In 1991, he joined the IC Design Division, Swiss Center for Electronics and Microtechnology (CSEM), Neuchâtel, Switzerland, where he worked on the realization of standard cells libraries and embedded memories and on the development of watch and medical application circuits. He joined Xemics SA, Neuchâtel, at the company creation in

1997. Since then, he has been in charge of the  $\mu$ C and DSP group as Design Group Manager. The group develops 8-bit and 32-bit microcontrollers as well as IP or custom DSP processor-based circuits. His fields of interest are methodologies and automated flows for low-power/low-voltage circuit design.
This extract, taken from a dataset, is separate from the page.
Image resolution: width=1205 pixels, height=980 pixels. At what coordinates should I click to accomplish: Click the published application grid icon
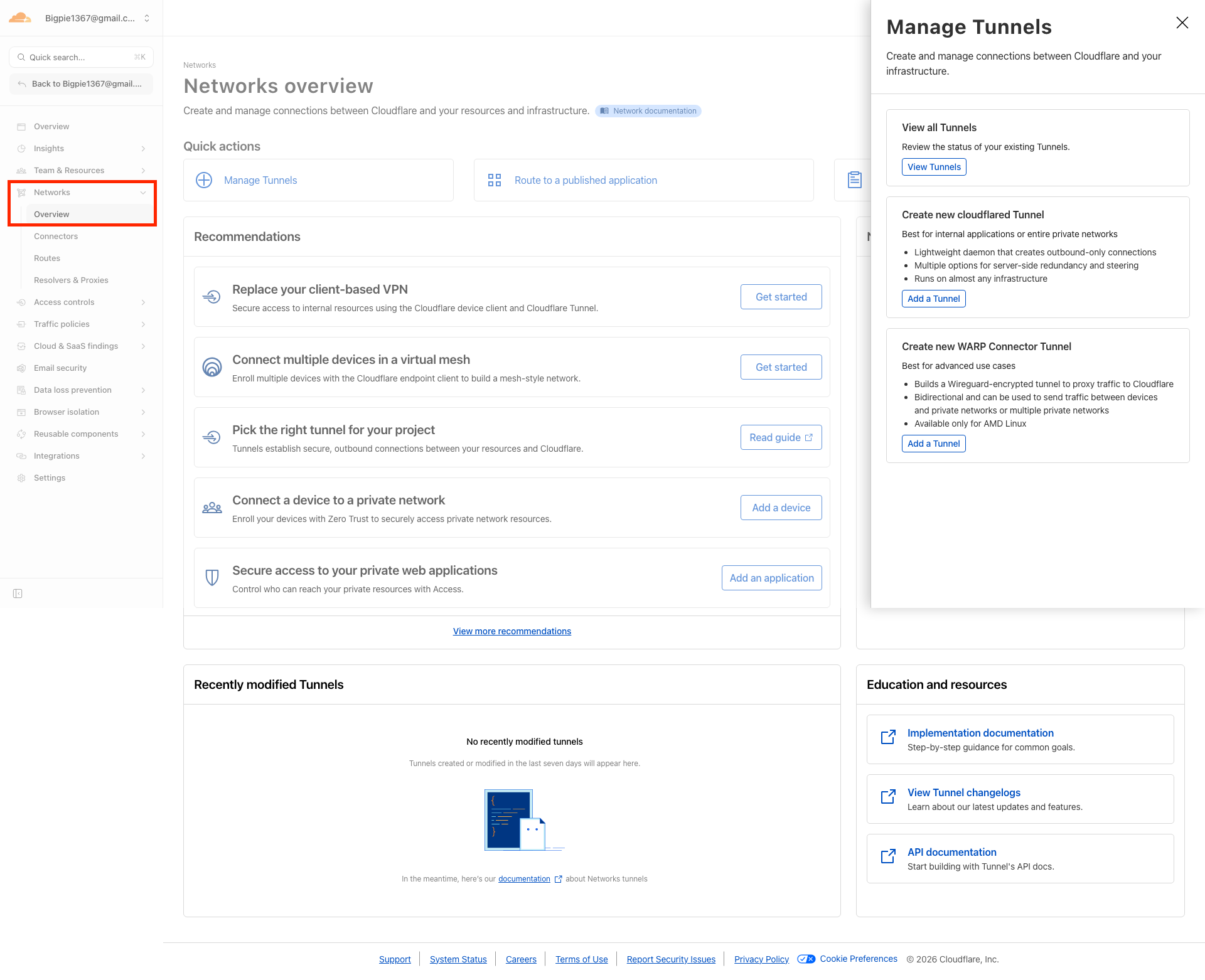pyautogui.click(x=495, y=180)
**Mark Wezelenburg** (M'97) was born in Akersloot, The Netherlands, in 1970. He received the M.Sc. degree in electrotechnical engineering from the Technical University, Delft, The Netherlands, in 1994.

From 1994 to 1998, he was with the Swiss Center for Electronics and Microtechnology, Neuchatel, Switzerland, as a Research and Development Engineer in the Department of IC Design and Data Communications, designing high-quality power-efficient algorithms for speech processing and enhancement. He participated in the European

ACTS project working toward the definition of the new third-generation mobile telecommunication standards. He is currently a Design Consultant at Frontier Design, Leuven, Belgium, working on the design and design methodology of high-performance systems-on-a-chip. His interests and activities are the joint design and optimization of signal processing algorithms and their computer architecture for multimedia, robust adaptive filtering, speech recognition, and telecommunications.